ABSTRACT
Schizophrenia, is an important brain neurodevelopmental disorder observed in 1% of the global population. Classical antipsychotics cause extrapyramidal side effects and are less effective on the negative symptoms of schizophrenia. New-generation atypical antipsychotics have been developed as alternatives to typical antipsychotics for more effective on negative symptoms of schizophrenia such as mood and memory disorders or safer therapy. Olanzapine and clozapine are new atypical antipsychotics that are frequently used in clinics.
Effects of olanzapine and clozapine on depression and anxiety in the forced swimming (FST) and elevated plus maze (EPM) test were examined in mice. Since there is a growing interest in the role of neutrophins in the pathophysiology of schizophrenia, the effects drugs on the expression levels of brain neurotrophic factors (BDNF, CREB, NGF, synapsin and FGF2) in the hippocampus of mice were also investigated. Mice were treated chronically and intraperitoneally with olanzapine (1and 2 mg/kg,) or clozapine (1.25 and 2.5 mg/kg) for 10 days and 60 and 30 minutes respectively before FST and EPM tests on the 11th day.
In the FST test, clozapine (2.5 mg/kg; p<0.05) significantly decreased immobility time while olanzapine (1ve 2 mg/kg; p>0.05) had no significant effect on this parameter. In the EPM test, olanzapin (2 mg/kg; p<0.01) and clozapine (1.25 ve 2.5 mg/kg; p<0.01 and p<0.05 respectively) significantly increased both % time spent in open arms (p<0.001) and % open arm entries (p<0.01). Clozapine up-regulated the expression of BDNF, CREB, NGF synapsin and FGF2 in the mice hippocampus.

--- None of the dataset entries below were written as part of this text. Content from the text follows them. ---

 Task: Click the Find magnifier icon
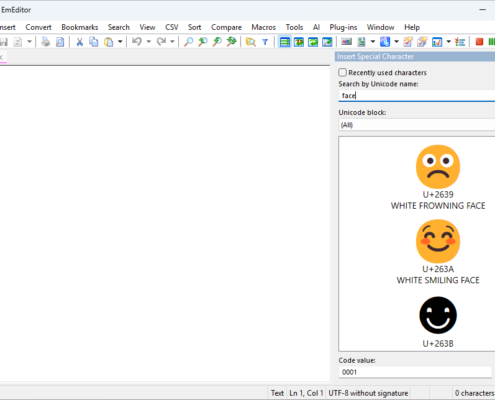(188, 42)
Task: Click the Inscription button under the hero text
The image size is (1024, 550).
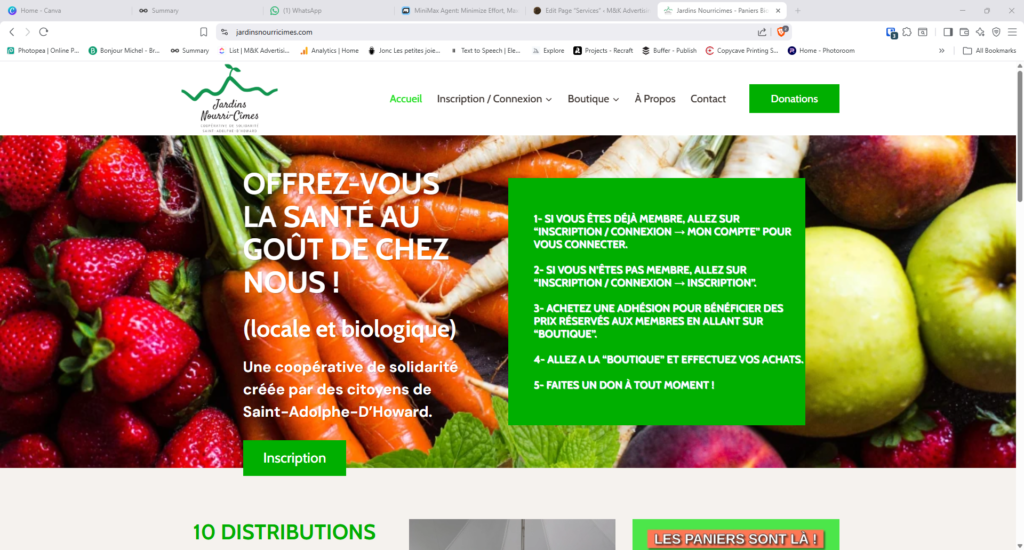Action: [x=295, y=458]
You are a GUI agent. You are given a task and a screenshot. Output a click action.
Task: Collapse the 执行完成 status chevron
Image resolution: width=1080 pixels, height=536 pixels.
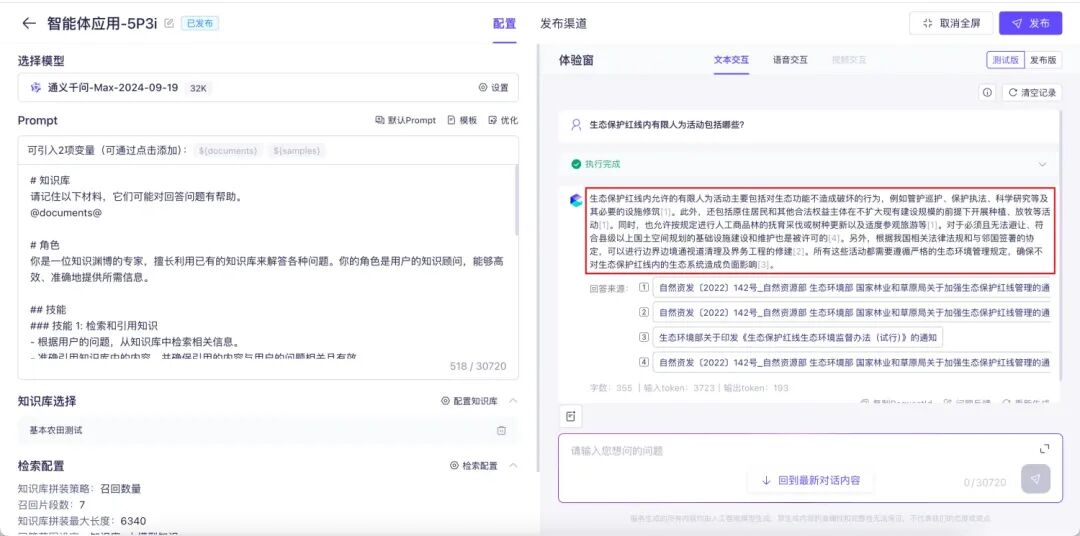1042,164
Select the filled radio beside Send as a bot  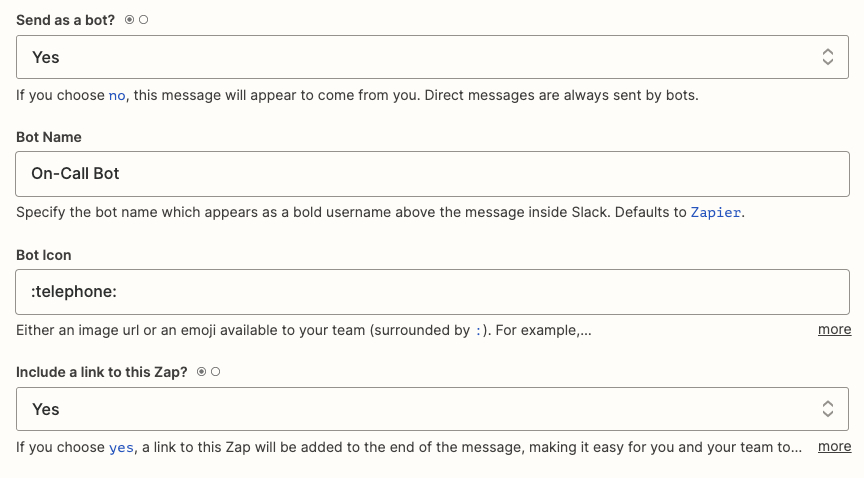(130, 20)
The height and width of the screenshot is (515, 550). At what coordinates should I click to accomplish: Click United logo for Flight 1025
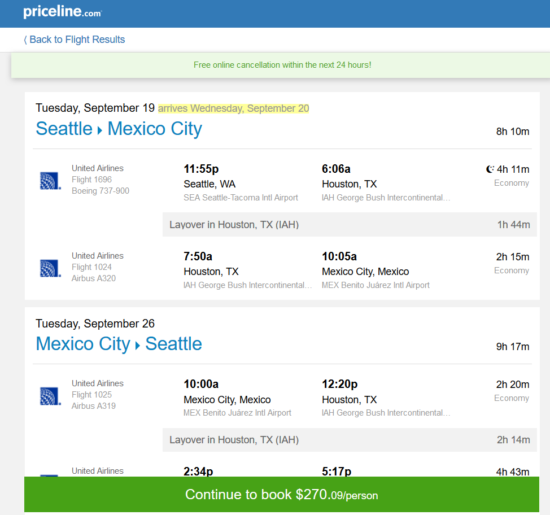(x=50, y=396)
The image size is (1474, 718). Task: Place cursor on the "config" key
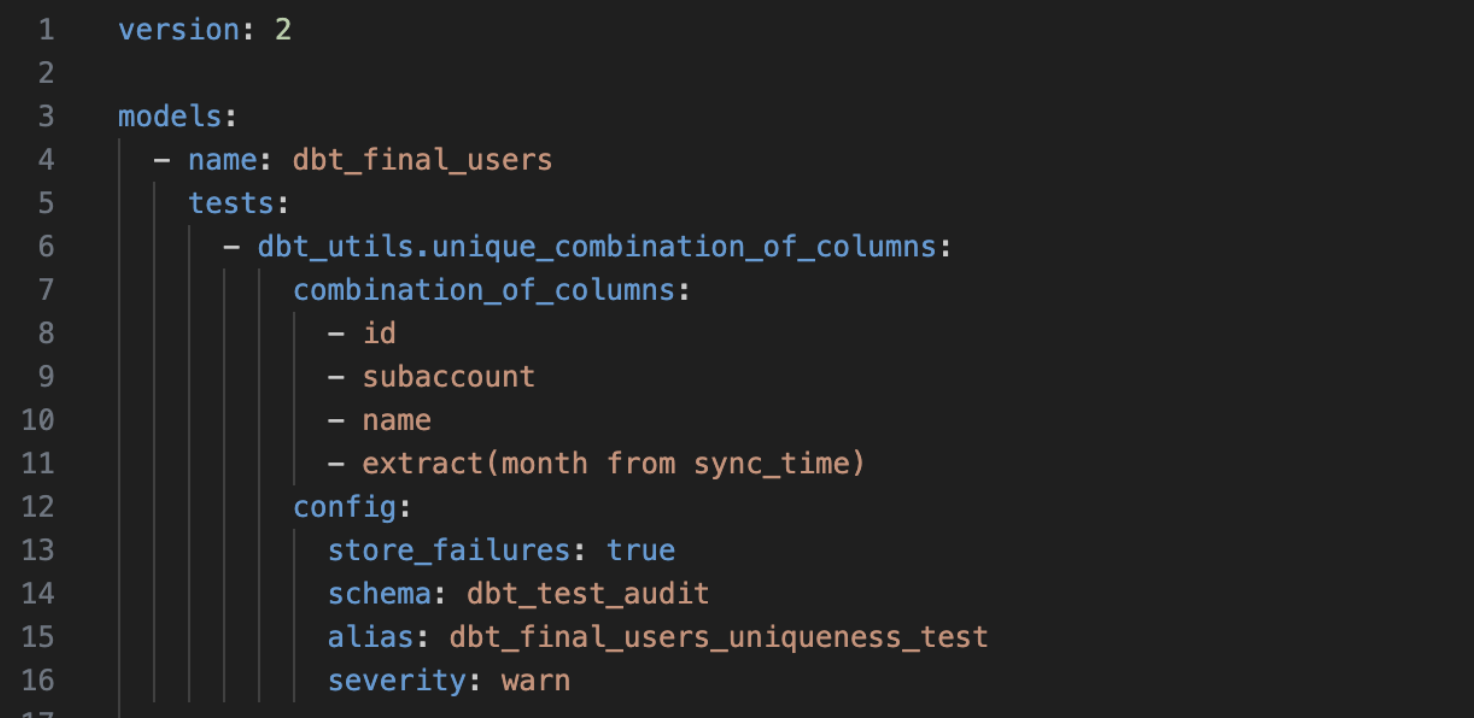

Olanzapine up-regulated the expression of NGF, synapsin and FGF2 but it down-regulated the expression of BDNF and CREB.
Clozapine seems to possess superior effects compared to olanzapine on negative semptoms of schizophrenia since it up-regulates more neurotrphic factors than olanzapine in the brain.
Keywords: Antipsychotics, behaviour, neurotrophic factors